Lars Petter Pettersen
In contemporary times the cabin seems synonymous with escape. Escape from the daily grind, from the city, from inboxes. Such escape also often comes aligned with a want to gather with family and friends (which of course, is sadly quite difficult these days). Providing a solution to the question of how to balance a need to retreat with a connection to community is Norwegian studio Reiulf Ramstad Arkitekter and their Micro Cluster Cabins commission.
Not unlike the coastal-Maine project Little House on the Ferry, this trio of cabins in Vestfold, Norway divides a traditional house plan into three separate units—a communal living and dining cabin and two dedicated sleeping and bathing cabins—to allow for personal boundaries in such a modest space.

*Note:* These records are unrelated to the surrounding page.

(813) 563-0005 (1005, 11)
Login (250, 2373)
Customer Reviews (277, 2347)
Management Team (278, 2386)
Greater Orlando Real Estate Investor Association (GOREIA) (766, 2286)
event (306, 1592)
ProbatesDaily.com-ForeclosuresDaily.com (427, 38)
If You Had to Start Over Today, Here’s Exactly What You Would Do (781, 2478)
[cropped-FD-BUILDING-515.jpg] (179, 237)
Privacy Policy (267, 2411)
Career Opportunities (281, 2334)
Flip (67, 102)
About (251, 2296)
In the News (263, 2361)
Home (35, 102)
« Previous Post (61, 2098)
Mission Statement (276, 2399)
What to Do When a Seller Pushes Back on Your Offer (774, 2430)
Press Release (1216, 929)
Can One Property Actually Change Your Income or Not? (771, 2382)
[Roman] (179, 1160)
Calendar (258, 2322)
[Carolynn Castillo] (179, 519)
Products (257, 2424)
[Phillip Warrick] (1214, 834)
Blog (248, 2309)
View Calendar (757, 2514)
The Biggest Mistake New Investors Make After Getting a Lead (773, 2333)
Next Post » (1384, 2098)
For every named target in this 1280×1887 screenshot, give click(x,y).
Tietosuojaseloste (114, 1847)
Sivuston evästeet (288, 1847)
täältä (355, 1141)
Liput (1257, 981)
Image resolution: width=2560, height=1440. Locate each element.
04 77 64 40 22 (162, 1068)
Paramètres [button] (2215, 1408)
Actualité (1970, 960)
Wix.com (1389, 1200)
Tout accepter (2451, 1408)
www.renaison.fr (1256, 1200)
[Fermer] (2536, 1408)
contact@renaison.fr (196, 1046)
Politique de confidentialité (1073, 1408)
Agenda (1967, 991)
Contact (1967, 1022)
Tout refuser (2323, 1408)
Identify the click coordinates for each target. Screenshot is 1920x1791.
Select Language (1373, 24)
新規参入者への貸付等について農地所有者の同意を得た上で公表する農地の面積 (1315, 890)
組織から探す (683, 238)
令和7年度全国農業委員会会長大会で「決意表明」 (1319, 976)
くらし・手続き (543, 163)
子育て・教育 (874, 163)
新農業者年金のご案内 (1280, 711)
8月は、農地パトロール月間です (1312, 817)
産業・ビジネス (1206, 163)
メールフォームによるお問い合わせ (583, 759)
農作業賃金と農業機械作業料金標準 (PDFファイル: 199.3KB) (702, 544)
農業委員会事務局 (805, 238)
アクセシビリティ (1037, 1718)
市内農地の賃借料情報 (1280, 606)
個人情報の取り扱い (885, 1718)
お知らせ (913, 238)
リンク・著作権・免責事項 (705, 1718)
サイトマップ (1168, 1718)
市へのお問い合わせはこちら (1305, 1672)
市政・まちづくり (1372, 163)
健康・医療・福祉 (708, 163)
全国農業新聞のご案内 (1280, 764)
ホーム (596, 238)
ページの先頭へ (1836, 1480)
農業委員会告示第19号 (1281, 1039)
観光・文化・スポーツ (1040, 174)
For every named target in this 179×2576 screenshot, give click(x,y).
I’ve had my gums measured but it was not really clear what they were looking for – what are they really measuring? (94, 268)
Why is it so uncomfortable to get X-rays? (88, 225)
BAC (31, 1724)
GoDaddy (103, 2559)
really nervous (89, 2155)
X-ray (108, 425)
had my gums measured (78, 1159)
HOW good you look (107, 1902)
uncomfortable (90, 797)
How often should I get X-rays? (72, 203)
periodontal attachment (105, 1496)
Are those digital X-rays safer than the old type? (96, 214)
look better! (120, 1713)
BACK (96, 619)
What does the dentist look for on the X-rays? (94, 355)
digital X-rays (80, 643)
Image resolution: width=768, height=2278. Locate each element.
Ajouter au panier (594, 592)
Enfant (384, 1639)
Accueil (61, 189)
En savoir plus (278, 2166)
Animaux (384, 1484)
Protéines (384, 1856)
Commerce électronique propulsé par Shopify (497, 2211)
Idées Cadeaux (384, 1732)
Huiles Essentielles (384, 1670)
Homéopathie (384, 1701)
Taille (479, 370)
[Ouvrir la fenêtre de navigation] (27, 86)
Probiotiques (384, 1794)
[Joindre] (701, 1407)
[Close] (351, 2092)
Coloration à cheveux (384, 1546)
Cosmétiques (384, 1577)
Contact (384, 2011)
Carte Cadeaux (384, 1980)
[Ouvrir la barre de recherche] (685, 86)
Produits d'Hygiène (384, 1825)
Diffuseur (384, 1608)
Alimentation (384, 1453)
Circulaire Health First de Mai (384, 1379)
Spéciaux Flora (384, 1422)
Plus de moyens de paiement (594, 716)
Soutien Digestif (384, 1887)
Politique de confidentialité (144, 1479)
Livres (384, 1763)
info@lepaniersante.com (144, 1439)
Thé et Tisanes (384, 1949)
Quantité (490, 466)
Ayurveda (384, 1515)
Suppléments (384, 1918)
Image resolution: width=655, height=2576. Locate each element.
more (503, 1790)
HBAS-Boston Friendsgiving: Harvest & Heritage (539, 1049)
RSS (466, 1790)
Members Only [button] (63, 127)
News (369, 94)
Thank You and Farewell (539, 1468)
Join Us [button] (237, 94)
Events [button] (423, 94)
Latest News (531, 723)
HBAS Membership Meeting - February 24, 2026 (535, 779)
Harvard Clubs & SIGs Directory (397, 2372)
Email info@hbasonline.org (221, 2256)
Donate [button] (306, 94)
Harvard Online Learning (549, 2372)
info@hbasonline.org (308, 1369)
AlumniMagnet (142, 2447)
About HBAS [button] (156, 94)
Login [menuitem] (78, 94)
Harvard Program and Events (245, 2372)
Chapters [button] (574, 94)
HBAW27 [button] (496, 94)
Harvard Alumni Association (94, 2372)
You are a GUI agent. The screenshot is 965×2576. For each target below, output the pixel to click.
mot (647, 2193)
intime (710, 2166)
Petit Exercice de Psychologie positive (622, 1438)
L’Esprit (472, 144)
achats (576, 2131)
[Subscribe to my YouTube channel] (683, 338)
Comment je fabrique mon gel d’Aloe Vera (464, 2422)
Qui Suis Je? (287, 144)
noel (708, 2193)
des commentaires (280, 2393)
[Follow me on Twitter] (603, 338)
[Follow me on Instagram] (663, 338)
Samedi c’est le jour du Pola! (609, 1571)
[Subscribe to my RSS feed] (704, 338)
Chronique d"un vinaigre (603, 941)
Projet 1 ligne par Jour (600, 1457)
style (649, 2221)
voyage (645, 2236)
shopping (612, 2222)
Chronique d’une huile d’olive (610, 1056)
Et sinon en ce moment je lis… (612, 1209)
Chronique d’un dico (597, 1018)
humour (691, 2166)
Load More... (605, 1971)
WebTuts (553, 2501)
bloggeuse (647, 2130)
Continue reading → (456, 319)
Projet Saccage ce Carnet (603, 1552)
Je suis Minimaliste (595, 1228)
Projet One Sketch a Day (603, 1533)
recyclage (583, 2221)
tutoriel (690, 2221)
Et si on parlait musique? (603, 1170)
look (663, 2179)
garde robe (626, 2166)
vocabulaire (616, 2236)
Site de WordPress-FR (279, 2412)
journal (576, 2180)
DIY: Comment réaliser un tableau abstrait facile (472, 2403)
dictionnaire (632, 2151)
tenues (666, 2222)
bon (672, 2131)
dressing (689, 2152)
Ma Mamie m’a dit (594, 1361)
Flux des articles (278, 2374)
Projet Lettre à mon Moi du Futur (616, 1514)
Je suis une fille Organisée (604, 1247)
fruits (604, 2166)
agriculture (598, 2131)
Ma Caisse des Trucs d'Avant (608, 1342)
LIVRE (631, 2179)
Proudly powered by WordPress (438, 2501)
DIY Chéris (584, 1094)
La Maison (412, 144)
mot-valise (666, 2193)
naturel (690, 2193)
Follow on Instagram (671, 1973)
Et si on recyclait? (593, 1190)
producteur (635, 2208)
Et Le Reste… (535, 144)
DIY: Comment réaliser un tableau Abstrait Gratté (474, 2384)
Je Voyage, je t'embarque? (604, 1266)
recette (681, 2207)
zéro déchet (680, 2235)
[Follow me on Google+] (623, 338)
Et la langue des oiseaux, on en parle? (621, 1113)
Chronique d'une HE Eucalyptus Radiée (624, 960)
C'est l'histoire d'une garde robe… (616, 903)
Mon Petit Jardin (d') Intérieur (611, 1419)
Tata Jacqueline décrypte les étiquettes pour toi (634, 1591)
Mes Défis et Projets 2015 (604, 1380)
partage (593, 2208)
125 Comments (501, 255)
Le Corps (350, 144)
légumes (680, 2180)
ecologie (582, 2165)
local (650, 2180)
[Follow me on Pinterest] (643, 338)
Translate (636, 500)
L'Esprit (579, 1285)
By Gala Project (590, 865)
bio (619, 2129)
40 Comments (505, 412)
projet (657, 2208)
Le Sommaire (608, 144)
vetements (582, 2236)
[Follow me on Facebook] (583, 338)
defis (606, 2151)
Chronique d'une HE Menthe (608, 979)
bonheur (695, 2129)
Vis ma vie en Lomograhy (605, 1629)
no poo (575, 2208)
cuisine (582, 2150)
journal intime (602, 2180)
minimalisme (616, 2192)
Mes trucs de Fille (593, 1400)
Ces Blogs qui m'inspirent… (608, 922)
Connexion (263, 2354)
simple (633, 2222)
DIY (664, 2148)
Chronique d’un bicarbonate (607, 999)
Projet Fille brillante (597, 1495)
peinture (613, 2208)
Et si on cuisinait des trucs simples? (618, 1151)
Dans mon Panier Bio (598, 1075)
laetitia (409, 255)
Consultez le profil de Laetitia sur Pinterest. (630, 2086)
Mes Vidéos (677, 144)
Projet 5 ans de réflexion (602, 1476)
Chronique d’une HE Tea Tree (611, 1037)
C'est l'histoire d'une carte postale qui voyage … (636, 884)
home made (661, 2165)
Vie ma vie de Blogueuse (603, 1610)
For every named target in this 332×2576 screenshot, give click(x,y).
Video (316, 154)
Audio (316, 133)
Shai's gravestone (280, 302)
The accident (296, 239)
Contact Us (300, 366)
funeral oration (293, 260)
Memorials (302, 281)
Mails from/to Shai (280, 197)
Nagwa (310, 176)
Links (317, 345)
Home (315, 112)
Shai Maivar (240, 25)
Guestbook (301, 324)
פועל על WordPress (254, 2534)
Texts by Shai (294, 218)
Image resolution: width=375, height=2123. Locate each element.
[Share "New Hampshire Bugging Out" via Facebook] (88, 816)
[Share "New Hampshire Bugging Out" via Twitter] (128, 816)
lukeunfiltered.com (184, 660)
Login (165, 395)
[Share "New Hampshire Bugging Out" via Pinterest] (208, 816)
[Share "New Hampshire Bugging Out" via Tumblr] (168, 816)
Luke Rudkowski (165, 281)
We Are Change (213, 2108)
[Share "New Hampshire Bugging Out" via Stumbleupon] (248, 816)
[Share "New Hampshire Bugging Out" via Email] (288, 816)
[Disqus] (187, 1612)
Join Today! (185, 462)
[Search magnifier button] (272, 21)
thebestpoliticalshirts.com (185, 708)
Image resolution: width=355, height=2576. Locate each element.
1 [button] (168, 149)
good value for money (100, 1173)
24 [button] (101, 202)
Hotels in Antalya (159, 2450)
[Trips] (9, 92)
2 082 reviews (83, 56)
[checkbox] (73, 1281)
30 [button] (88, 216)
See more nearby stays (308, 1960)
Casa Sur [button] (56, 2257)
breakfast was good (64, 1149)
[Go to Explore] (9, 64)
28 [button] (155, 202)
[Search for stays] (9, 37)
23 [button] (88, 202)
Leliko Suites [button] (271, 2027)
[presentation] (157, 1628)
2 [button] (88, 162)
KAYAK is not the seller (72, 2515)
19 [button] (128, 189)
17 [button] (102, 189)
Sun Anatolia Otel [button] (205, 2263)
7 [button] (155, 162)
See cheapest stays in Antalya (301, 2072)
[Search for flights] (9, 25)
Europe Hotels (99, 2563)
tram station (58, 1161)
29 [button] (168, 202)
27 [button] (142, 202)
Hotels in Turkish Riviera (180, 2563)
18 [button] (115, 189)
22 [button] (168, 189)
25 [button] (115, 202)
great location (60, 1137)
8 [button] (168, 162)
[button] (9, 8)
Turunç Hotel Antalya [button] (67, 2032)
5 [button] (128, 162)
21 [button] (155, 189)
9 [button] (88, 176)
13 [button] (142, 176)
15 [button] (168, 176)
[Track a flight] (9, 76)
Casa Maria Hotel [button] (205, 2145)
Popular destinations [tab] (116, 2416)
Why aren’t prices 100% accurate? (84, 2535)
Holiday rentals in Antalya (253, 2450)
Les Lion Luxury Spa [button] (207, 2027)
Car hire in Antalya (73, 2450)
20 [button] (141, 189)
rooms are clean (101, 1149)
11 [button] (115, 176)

Designed with the client’s growing family in mind, the layout provides both public and private spaces. The three cabins surround a central courtyard, where a small deck sits in their shade and provides access points to the surrounding site.
At the base of a boulder outcrop, the southwest-facing facade of the communal cabin features floor-to-ceiling windows that let in light and views, while the sleeping cabins feature tall, thin windows for increased privacy. Gabled roofs provide room for lofted spaces to expand living spaces beyond each cabin's own modest footprint.
Both the stark exterior and warm interiors of the cabins are covered in locally-sourced untreated wood that will age over time to blend in with the surroundings. The resulting aesthetic is one of calm connectedness, perfectly in balance with the surrounding landscape.